Éditorial

 

Ce nouveau numéro des « Nouvelles CNRS Rio, Sciences Brésil et Cône Sud » permet comme les numéros précédents de témoigner des activités de recherche dans la Région, en mettant en avant leur grande richesse et diversité tout à la fois thématique, institutionnelle et géographique. Les chercheurs trouvent un intérêt à collaborer avec un partenaire étranger pour des raisons de complémentarité des approches, d’accès à des terrains ou matériaux différents, à des grands instruments, échange de pratiques, de méthodes, voire par la co-construction d’une véritable école de pensée. Quelle que soit la motivation, ce qui se partage le mieux est l’enthousiasme, la créativité… et le travail. Toutefois, en ces temps de crise où les musées brûlent, ou les budgets des institutions scientifiques et académiques souffrent de cruelles coupes budgétaires, les partenariats solides tels que nous les observons dans la Région sont encore plus précieux et participent de la sauvegarde des collaborations et de la poursuite des avancées scientifiques.
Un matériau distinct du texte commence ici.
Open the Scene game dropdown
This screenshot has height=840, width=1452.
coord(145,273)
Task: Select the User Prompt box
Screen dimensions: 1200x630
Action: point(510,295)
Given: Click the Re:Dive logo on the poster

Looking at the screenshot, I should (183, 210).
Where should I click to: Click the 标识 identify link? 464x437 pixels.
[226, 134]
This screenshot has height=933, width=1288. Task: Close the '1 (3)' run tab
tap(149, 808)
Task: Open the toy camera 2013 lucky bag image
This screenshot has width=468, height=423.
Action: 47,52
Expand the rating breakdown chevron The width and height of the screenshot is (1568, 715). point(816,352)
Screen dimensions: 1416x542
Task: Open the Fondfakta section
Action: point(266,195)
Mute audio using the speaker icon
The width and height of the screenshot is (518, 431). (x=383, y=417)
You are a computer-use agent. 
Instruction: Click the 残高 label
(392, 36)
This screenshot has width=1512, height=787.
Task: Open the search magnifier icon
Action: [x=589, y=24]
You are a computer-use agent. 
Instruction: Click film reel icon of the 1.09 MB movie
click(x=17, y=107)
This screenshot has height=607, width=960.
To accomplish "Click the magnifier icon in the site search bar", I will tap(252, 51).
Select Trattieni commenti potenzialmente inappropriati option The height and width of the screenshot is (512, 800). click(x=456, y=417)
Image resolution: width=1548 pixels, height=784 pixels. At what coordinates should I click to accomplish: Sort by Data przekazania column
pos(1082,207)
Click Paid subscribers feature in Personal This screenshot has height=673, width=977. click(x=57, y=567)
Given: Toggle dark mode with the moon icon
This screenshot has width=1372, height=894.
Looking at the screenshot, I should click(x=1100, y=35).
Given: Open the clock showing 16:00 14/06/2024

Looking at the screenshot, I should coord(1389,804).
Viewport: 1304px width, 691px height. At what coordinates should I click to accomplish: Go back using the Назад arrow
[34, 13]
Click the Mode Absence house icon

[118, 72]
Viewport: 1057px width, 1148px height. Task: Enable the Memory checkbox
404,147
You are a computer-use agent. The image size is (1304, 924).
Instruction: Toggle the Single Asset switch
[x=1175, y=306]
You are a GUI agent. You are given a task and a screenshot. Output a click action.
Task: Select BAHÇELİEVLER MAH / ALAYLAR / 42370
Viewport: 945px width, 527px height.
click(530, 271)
Dans ces conditions, il est crucial que les scientifiques dialoguent plus et mieux avec la société, et c’est tout l’intérêt du « Graffiti de la Science », peinture murale de 240 m2 dédiée à la science, produite par le Centre Brésilien de Recherche en Physique (CBPF) au Brésil, où l’Artiste se révèle un merveilleux médiateur.

Un grand nombre de collaborations scientifiques du CNRS dans la Région participe de contributions à l’étude de la biodiversité, du développement durable et de la transition énergétique. La rubrique « Parole de Chercheurs » en porte témoignage, en abordant l’étude du sens gustatif des animaux, essentiel à leur survie, ou les enjeux du contrôle du Feu en lien avec l’agropastoralisme et les aires protégées dans les savanes brésiliennes. De même l’UMI IFAECI en Argentine en sciences du climat, le symposium sur la biodiversité organisé en juin à Manaus pour la rencontre des académies des sciences française et brésilienne, ou encore la mission prospective du LAAS et du LAPLACE sur le thème « Energie et technologies convergentes » organisée en mars à Rio de Janeiro sous forme de deux workshops, auxquels ont également participé des chercheurs venus du Chili et de Colombie. Quelques Laboratoires Internationaux du CNRS dans la Région – parmi les 34 actifs en 2018 – sont également présentés dans ce numéro : Archéologie, histoire et anthropologie des systèmes miniers dans le désert d’Atacama au Chili, « Matière, Structure et Dynamique » en physique à l’Université du Chili, ou encore séminaire de lancement du LIA en Physique Subatomique à São José dos Campos au Brésil. La visite au Chili d’Antoine Petit au mois d’avril, alors tout nouveau président du CNRS, a permis de souligner l’importance des liens avec nos principaux partenaires que sont l’Université du Chili, la PUC de Santiago et l’ESO. « Tout un programme » présente le programme bilatéral CNRS-FAPESP, qui a permis de financer près de 90 projets de recherche conjoints depuis 2004.